*** Information shown ***

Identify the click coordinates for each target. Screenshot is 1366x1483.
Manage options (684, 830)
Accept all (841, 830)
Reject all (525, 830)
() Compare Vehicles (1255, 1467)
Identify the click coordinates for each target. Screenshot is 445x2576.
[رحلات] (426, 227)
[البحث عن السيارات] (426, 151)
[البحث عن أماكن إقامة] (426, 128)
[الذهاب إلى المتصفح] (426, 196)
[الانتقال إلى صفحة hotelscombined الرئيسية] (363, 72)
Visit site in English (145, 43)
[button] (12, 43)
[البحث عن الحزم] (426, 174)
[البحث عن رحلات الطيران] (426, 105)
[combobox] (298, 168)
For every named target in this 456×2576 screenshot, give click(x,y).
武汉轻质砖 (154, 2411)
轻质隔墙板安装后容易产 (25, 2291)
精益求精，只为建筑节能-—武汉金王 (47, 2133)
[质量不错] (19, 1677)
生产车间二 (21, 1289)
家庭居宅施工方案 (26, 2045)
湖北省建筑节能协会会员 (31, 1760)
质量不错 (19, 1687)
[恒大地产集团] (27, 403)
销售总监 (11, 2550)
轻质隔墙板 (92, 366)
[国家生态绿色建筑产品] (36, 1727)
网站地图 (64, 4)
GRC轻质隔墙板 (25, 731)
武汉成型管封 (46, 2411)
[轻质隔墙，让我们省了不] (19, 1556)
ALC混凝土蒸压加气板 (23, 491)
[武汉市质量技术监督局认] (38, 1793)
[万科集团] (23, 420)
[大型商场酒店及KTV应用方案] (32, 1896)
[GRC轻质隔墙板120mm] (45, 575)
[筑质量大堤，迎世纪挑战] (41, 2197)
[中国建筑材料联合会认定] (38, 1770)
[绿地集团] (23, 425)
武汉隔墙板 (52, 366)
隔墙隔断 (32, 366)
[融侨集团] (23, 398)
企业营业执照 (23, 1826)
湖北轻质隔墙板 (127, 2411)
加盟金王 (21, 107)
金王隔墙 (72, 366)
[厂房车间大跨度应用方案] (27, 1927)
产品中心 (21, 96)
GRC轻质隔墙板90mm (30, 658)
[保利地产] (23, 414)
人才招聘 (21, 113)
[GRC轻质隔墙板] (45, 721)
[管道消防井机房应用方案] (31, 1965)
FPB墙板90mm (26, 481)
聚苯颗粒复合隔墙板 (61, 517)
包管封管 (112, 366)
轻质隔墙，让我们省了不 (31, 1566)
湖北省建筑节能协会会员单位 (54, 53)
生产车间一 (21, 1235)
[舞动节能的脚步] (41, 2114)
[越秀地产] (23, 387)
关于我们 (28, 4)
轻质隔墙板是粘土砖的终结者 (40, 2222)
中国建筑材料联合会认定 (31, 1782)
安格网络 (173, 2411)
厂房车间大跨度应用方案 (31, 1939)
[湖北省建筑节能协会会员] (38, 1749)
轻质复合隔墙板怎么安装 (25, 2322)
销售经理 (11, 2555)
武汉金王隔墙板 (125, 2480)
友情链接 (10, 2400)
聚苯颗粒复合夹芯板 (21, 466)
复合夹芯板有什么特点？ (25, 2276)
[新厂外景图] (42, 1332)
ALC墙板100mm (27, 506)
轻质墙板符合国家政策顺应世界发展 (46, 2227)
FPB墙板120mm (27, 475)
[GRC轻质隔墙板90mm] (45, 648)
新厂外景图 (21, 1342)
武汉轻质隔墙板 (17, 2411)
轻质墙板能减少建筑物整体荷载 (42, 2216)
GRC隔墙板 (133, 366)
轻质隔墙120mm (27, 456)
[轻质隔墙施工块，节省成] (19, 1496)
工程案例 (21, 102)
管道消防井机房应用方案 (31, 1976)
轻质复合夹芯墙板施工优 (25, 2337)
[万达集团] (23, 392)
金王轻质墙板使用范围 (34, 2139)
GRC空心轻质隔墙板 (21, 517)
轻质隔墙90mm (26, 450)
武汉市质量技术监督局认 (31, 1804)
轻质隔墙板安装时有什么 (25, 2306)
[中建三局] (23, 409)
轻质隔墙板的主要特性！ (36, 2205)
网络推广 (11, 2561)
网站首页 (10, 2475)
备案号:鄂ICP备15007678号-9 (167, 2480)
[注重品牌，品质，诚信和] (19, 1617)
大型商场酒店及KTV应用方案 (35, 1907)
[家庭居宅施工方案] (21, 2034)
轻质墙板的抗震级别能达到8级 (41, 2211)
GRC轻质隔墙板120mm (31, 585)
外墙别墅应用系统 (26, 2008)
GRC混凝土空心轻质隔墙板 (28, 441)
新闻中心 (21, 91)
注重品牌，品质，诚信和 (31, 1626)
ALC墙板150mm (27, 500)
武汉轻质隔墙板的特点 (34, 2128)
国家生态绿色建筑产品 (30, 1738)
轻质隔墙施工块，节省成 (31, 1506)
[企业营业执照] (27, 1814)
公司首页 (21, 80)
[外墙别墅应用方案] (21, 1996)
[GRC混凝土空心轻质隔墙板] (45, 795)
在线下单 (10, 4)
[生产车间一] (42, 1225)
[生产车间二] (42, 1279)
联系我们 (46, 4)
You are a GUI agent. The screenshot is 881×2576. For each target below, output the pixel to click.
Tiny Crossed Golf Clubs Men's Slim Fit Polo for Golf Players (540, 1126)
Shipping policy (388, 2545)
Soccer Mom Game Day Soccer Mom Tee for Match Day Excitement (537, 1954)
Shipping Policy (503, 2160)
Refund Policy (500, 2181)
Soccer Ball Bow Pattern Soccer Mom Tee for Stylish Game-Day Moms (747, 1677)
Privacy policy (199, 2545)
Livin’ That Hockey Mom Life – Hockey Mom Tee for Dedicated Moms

*** End of Information shown ***

→ Exercise directions
This exercise requires all the entries to be written out again exactly.

→ Answer for the task
Identify the click coordinates for each target. Screenshot is 1366x1483.
Manage options (684, 830)
Accept all (841, 830)
Reject all (525, 830)
() Compare Vehicles (1255, 1467)
Identify the click coordinates for each target. Screenshot is 445x2576.
[رحلات] (426, 227)
[البحث عن السيارات] (426, 151)
[البحث عن أماكن إقامة] (426, 128)
[الذهاب إلى المتصفح] (426, 196)
[الانتقال إلى صفحة hotelscombined الرئيسية] (363, 72)
Visit site in English (145, 43)
[button] (12, 43)
[البحث عن الحزم] (426, 174)
[البحث عن رحلات الطيران] (426, 105)
[combobox] (298, 168)
For every named target in this 456×2576 screenshot, give click(x,y).
武汉轻质砖 (154, 2411)
轻质隔墙板安装后容易产 (25, 2291)
精益求精，只为建筑节能-—武汉金王 (47, 2133)
[质量不错] (19, 1677)
生产车间二 (21, 1289)
家庭居宅施工方案 (26, 2045)
湖北省建筑节能协会会员 (31, 1760)
质量不错 (19, 1687)
[恒大地产集团] (27, 403)
销售总监 (11, 2550)
轻质隔墙板 (92, 366)
[国家生态绿色建筑产品] (36, 1727)
网站地图 (64, 4)
GRC轻质隔墙板 (25, 731)
武汉成型管封 (46, 2411)
[轻质隔墙，让我们省了不] (19, 1556)
ALC混凝土蒸压加气板 (23, 491)
[武汉市质量技术监督局认] (38, 1793)
[万科集团] (23, 420)
[大型商场酒店及KTV应用方案] (32, 1896)
[GRC轻质隔墙板120mm] (45, 575)
[筑质量大堤，迎世纪挑战] (41, 2197)
[中国建筑材料联合会认定] (38, 1770)
[绿地集团] (23, 425)
武汉隔墙板 (52, 366)
隔墙隔断 (32, 366)
[融侨集团] (23, 398)
企业营业执照 (23, 1826)
湖北轻质隔墙板 (127, 2411)
加盟金王 (21, 107)
金王隔墙 (72, 366)
[厂房车间大跨度应用方案] (27, 1927)
产品中心 (21, 96)
GRC轻质隔墙板90mm (30, 658)
[保利地产] (23, 414)
人才招聘 (21, 113)
[GRC轻质隔墙板] (45, 721)
[管道消防井机房应用方案] (31, 1965)
FPB墙板90mm (26, 481)
聚苯颗粒复合隔墙板 (61, 517)
包管封管 (112, 366)
轻质隔墙，让我们省了不 (31, 1566)
湖北省建筑节能协会会员单位 (54, 53)
生产车间一 (21, 1235)
[舞动节能的脚步] (41, 2114)
[越秀地产] (23, 387)
关于我们 (28, 4)
轻质隔墙板是粘土砖的终结者 (40, 2222)
中国建筑材料联合会认定 (31, 1782)
安格网络 (173, 2411)
厂房车间大跨度应用方案 (31, 1939)
[湖北省建筑节能协会会员] (38, 1749)
轻质复合隔墙板怎么安装 (25, 2322)
销售经理 (11, 2555)
武汉金王隔墙板 (125, 2480)
友情链接 (10, 2400)
聚苯颗粒复合夹芯板 (21, 466)
复合夹芯板有什么特点？ (25, 2276)
[新厂外景图] (42, 1332)
ALC墙板100mm (27, 506)
轻质墙板符合国家政策顺应世界发展 (46, 2227)
FPB墙板120mm (27, 475)
[GRC轻质隔墙板90mm] (45, 648)
新厂外景图 (21, 1342)
武汉轻质隔墙板 (17, 2411)
轻质墙板能减少建筑物整体荷载 (42, 2216)
GRC隔墙板 (133, 366)
轻质隔墙120mm (27, 456)
[轻质隔墙施工块，节省成] (19, 1496)
工程案例 (21, 102)
管道消防井机房应用方案 (31, 1976)
轻质复合夹芯墙板施工优 (25, 2337)
[万达集团] (23, 392)
金王轻质墙板使用范围 (34, 2139)
GRC空心轻质隔墙板 (21, 517)
轻质隔墙90mm (26, 450)
武汉市质量技术监督局认 (31, 1804)
轻质隔墙板安装时有什么 (25, 2306)
[中建三局] (23, 409)
轻质隔墙板的主要特性！ (36, 2205)
网络推广 (11, 2561)
网站首页 (10, 2475)
备案号:鄂ICP备15007678号-9 (167, 2480)
[注重品牌，品质，诚信和] (19, 1617)
大型商场酒店及KTV应用方案 (35, 1907)
[家庭居宅施工方案] (21, 2034)
轻质墙板的抗震级别能达到8级 (41, 2211)
GRC轻质隔墙板120mm (31, 585)
外墙别墅应用系统 (26, 2008)
GRC混凝土空心轻质隔墙板 (28, 441)
新闻中心 (21, 91)
注重品牌，品质，诚信和 (31, 1626)
ALC墙板150mm (27, 500)
武汉轻质隔墙板的特点 (34, 2128)
国家生态绿色建筑产品 (30, 1738)
轻质隔墙施工块，节省成 (31, 1506)
[企业营业执照] (27, 1814)
公司首页 (21, 80)
[外墙别墅应用方案] (21, 1996)
[GRC混凝土空心轻质隔墙板] (45, 795)
在线下单 (10, 4)
[生产车间一] (42, 1225)
[生产车间二] (42, 1279)
联系我们 (46, 4)
You are a GUI agent. The screenshot is 881×2576. For each target below, output the pixel to click.
Tiny Crossed Golf Clubs Men's Slim Fit Polo for Golf Players (540, 1126)
Shipping policy (388, 2545)
Soccer Mom Game Day Soccer Mom Tee for Match Day Excitement (537, 1954)
Shipping Policy (503, 2160)
Refund Policy (500, 2181)
Soccer Ball Bow Pattern Soccer Mom Tee for Stylish Game-Day Moms (747, 1677)
Privacy policy (199, 2545)
Livin’ That Hockey Mom Life – Hockey Mom Tee for Dedicated Moms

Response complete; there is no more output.